Moreno inauguró su propio estilo,
estableció el diálogo nacional como estrategia de gobierno, y remarcó tajantes
diferencias: “De a poco toda la gente va a ir abandonando su comportamiento
ovejuno y va a empezar a respirar verdaderamente esta libertad nueva, que es
como me siento yo a gusto”, afirmó; también, “Ahora se ha dado en llamar revolución
a cualquier pendejada”; y además, “Pensamos encontrar una mesa servida, pero no
ha sido así. Encontramos que cada año, hay que pagar diez mil millones de
dólares. El presupuesto total de educación, más el presupuesto de las Fuerzas
Armadas, la Policía y la Secretaría de Riesgos… Esa es la mesa servida que nos
dejaron. ¡Carajo! ¡Servida de deudas! Servida de deudas”.
Si en la esfera política los diálogos
sirvieron para que el partidismo y la clase política tradicionales revivieran
tras el combatido “ostracismo” de una década, en materia económica las cámaras
de la producción que representan los intereses de la elite empresarial y
bancaria del país, recuperaron su antiguo protagonismo y exigen que se abandone
definitivamente el “modelo correísta”, abriendo la economía a la iniciativa
privada, con retiro del Estado, vinculación al mundo globalizado y flexibilidad
laboral.
La correlación de fuerzas sociales cambió
en el tránsito del “correísmo” al “morenismo”. Y la diferenciación marcada por
el nuevo gobierno con todo lo que significó la herencia de su antecesor ha
llegado a tal nivel que en la VII Convención de AP, realizada el 3 de diciembre
de 2017, y en la que participó Rafael Correa, se acordó procesar la expulsión
de Lenín Moreno del partido, denunciando la “traición” a la Revolución
Ciudadana y el “engaño” al pueblo; y el pronunciarse por el NO en 3 de las 7
preguntas de la consulta popular impulsada por el gobierno (se realizará el 4
de febrero de 2018) y que tratan sobre la no reelección indefinida, la
intervención en el Consejo de Participación Ciudadana y Control Social
(encargado de nombrar a las autoridades de control del Estado) y la ley de
plusvalía.
Por todas las vías descritas, el ciclo de
los gobiernos progresistas y de nueva izquierda en América Latina ha concluido
en la mayoría de países. En el nuevo ciclo post-progresista, se ha retomado el
camino neoliberal (como en Argentina y Brasil); hay condena política a los
antiguos gobernantes contra quienes se arguyen procesos judiciales (Cristina
Fernández, Dilma Rousseff o Lula); se denigra o desvaloriza todo lo que se
logró en el pasado inmediato; se encuentra apoyo en las fuerzas más
tradicionales y reaccionarias, que fueron ejes de la oposición; se abandona el
latinoamericanismo; se hace uso de la persecución política y se aprovechan los
escándalos de corrupción para levantar los ánimos ciudadanos.

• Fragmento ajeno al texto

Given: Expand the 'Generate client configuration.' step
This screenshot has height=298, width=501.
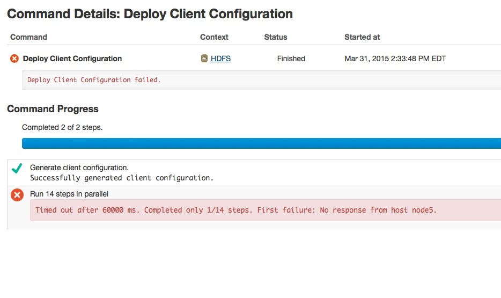Looking at the screenshot, I should [79, 168].
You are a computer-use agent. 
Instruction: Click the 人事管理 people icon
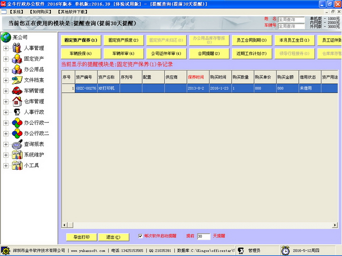pos(17,48)
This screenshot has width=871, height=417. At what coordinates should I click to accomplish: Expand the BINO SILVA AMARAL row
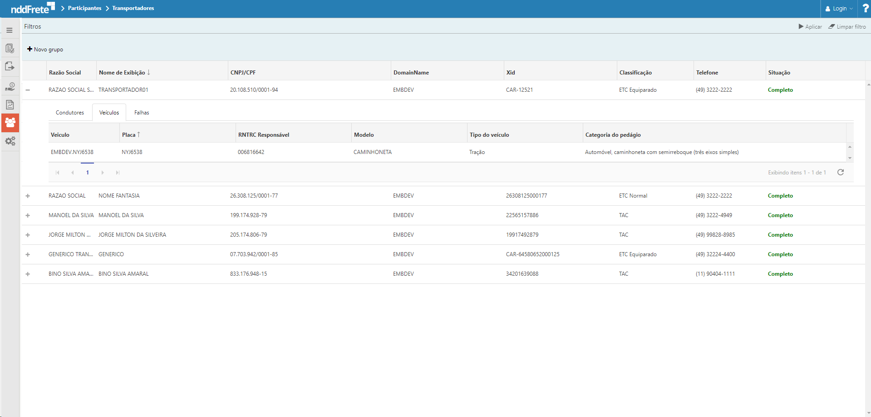(x=28, y=274)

El triunfo derechista en América Latina
ciertamente frustra antiguas esperanzas. Lo más grave es que produce un corte
histórico que detiene el avance de todas las izquierdas, cuya recuperación
puede tardar años. Pero les obliga a repensar algo que estuvo siempre presente
en su forma de concebir la política: la necesidad de trabajar seriamente entre
los sectores populares y laborales, para crear bases que tengan capacidad para
sostener a los regímenes de izquierda en el largo tiempo e imponer finalmente
su hegemonía para la construcción de una nueva sociedad.